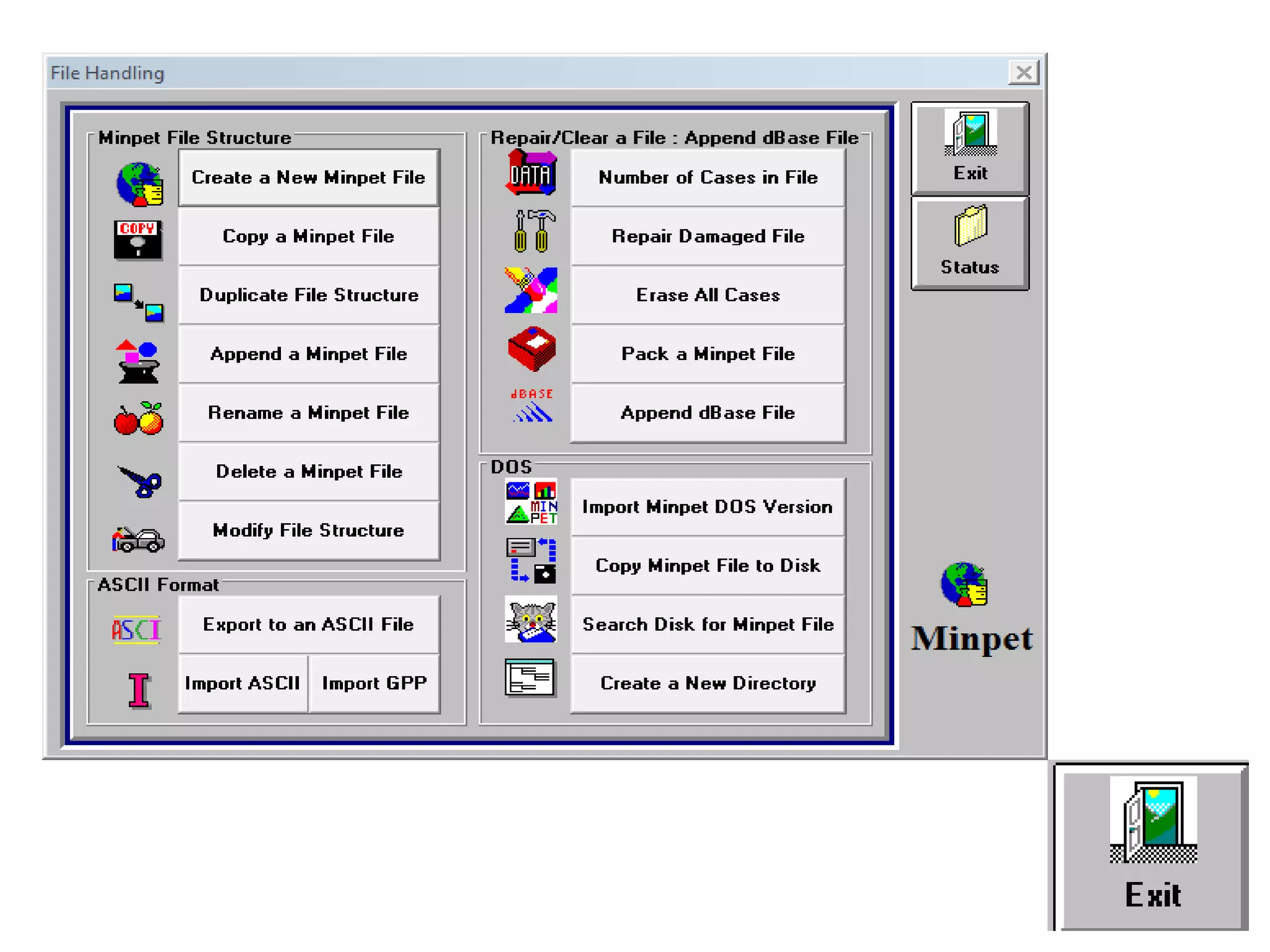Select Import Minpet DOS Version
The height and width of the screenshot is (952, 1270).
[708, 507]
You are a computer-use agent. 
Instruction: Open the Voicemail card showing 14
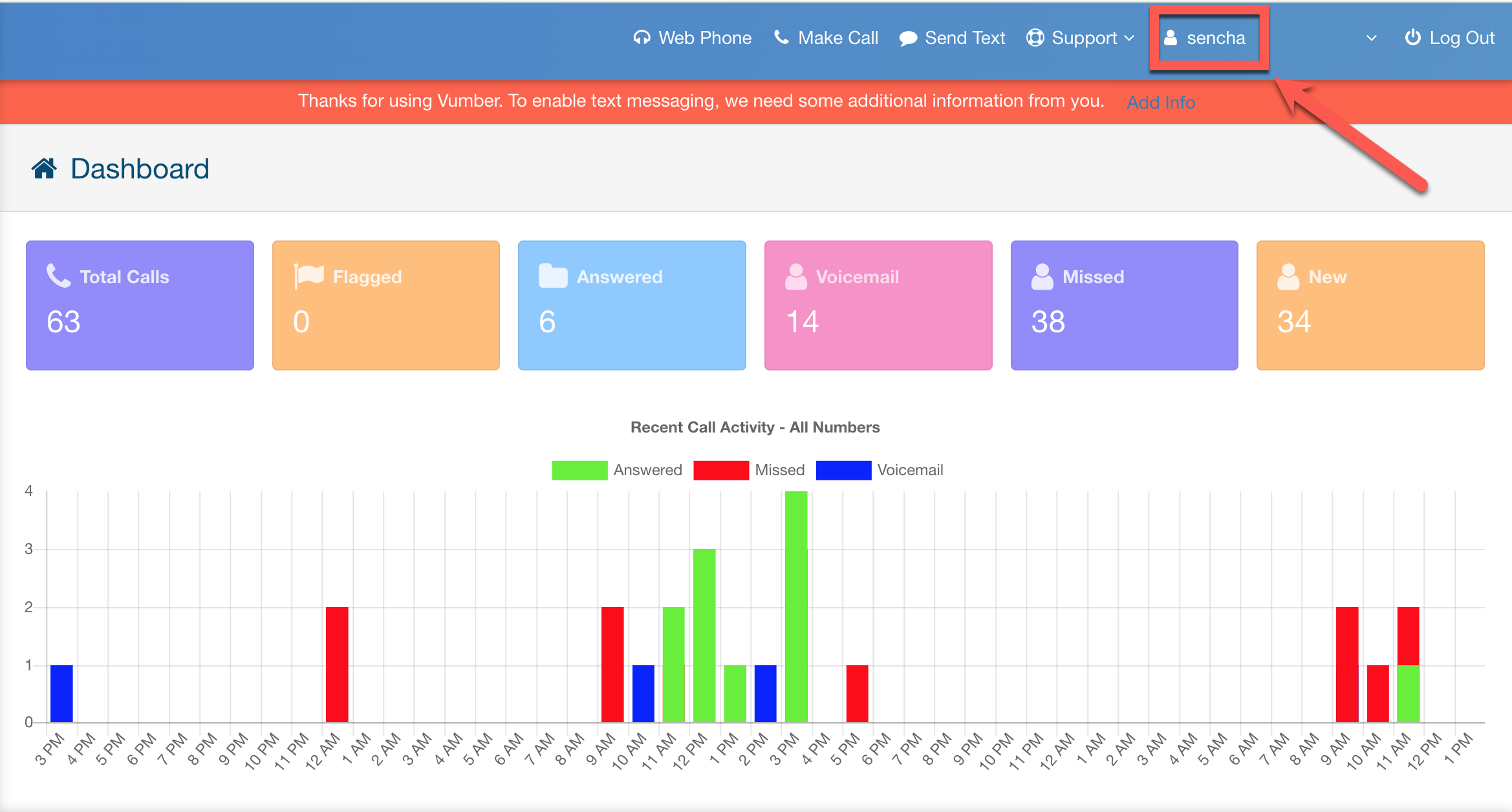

__ACTIVITY__. Only the lines from the one with "You are a computer-use agent." through the last line of the listing belong in your answer; copy them exactly and skip the pictures.

__FINISHED EXERCISE__.
You are a computer-use agent. 
Instruction: Open the Voicemail card showing 14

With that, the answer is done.